KD: We are seeing one of the largest contractions of the world economy in over 50 years. The communications networking sector has remained relatively healthy compared to other sectors, but challenges still remain. The TEMs continue to look for efficiencies as they reduce headcount, yet constantly upgrade new products and revenue generating services for the Telcos. RadiSys has addressed this challenge by developing leading edge application ready platforms using COTS ATCA technology. This outsourcing model of HW and standards based middleware, delivers products cheaper and faster to market, than doing internal designs. The platforms are even more robust as multiple companies are testing their individual applications creating a hardened environment by their sheer number of usage models a single platform supports. RadiSys works closely with its customers to enable this on a daily basis and has these application ready platforms in live networks around the world. Another challenge facing the communications industry is flexibility within the COTS platforms. RadiSys as a sponsor member of CP-TA is actively working with the industry through technical collaboration and interoperable 'plugfests'. This ensures that the ATCA ecosystem continues to thrive and innovate within the standard body while driving a common set of guidelines to ensure interoperability for the TEMs and service providers that chose ATCA. Last, the challenge of reducing our carbon footprint remains a constant goal. The relationships that RadiSys maintains with our technology providers from Intel, Cavium, Broadcom, and TI enables a very fast migration from older generation technology to next generation that ensures we are reducing our carbon footprint as quickly as possible while maintaining the ever increasing demands of the market place for new revenue generating services.

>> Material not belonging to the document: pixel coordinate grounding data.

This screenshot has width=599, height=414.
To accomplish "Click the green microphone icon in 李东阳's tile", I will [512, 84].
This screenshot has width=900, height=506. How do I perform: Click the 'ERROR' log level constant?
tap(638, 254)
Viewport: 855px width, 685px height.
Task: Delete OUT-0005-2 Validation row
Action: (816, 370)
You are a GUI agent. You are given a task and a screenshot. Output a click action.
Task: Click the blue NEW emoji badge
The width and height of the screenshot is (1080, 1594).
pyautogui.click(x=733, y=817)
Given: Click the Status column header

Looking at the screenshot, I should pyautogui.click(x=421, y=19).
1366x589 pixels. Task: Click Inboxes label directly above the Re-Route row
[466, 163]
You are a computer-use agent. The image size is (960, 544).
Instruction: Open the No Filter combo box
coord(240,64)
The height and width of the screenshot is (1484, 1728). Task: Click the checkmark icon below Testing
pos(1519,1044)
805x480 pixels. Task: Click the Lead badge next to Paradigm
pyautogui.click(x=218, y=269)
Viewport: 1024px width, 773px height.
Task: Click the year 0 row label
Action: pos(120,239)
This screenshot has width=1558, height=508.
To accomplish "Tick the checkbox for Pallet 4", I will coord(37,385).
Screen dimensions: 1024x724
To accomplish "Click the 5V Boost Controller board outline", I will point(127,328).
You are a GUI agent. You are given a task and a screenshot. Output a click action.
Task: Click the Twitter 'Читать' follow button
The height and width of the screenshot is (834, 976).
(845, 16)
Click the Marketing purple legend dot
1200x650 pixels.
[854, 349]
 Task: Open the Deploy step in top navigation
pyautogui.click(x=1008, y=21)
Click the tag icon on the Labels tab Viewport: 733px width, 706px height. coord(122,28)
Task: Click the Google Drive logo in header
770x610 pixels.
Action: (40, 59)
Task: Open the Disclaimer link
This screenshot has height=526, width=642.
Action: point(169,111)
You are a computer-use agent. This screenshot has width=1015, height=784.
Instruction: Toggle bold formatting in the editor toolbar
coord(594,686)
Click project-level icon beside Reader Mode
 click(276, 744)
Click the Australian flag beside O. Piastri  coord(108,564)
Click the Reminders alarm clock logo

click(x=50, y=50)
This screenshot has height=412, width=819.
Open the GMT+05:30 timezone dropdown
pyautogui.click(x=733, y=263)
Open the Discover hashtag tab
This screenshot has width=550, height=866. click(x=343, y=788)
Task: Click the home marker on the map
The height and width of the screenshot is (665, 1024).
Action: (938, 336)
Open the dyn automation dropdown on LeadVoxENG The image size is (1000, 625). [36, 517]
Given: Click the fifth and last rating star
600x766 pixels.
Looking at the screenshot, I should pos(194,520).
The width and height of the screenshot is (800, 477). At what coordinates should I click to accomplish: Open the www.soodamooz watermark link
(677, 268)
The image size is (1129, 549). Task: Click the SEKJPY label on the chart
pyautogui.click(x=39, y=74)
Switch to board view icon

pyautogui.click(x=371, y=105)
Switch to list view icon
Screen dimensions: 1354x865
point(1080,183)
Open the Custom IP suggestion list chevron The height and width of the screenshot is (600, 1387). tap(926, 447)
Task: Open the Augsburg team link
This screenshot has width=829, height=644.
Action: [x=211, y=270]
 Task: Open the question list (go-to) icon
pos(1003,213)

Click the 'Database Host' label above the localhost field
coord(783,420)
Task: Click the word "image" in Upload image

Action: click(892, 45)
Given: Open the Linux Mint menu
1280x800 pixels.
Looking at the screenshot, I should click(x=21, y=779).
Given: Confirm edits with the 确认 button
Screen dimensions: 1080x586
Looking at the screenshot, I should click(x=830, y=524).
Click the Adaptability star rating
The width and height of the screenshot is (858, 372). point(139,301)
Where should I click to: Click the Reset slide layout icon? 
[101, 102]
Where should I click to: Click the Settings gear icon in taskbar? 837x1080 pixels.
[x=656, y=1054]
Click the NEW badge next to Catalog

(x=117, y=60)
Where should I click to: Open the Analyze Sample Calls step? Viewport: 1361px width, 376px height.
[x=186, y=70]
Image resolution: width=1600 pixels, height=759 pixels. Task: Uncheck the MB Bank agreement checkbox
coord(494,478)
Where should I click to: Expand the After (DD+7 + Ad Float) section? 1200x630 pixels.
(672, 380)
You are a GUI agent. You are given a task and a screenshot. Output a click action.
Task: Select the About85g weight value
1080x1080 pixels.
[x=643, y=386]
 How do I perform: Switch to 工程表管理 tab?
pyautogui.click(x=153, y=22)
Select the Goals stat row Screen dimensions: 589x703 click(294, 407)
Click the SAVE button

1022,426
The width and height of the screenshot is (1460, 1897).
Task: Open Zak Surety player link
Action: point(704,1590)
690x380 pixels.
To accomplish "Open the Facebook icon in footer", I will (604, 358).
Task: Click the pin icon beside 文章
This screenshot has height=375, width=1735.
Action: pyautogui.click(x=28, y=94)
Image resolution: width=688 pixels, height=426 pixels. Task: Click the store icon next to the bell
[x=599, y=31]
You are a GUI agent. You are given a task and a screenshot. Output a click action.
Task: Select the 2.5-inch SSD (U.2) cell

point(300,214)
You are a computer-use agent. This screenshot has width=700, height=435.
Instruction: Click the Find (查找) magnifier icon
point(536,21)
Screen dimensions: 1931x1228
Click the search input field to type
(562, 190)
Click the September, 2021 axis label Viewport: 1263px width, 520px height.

Keate Despain is the senior director of product line marketing for the RadiSys communications business unit. He is responsible for the ATCA product line. Prior to joining RadiSys, Keate was the director of marketing for the modular communications platform division at the Intel Corporation. While in MCPD, Keate drove both the ATCA and Telecom grade Rack mount server product lines until he assisted Intel in selling the ATCA product line to RadiSys.
Keate worked at Intel for 11 years, prior to joining MCPD he was on assignment in Shanghai for Intel China establishing and leading the Digital Home Group's Consumer Electronic focus in APAC. Prior to this assignment in DHG, Keate was a marketing manager in IPD/EIA for seven years. While in Embedded Intel Architecture Division, he had various responsibilities across communications segment marketing, software marketing, product marketing and channel marketing. Before joining Intel, Keate was a product marketing engineer in the Cellular Phone Division for Motorola China.
Keate has an MBA from Arizona State University and resides in Portland, Oregon.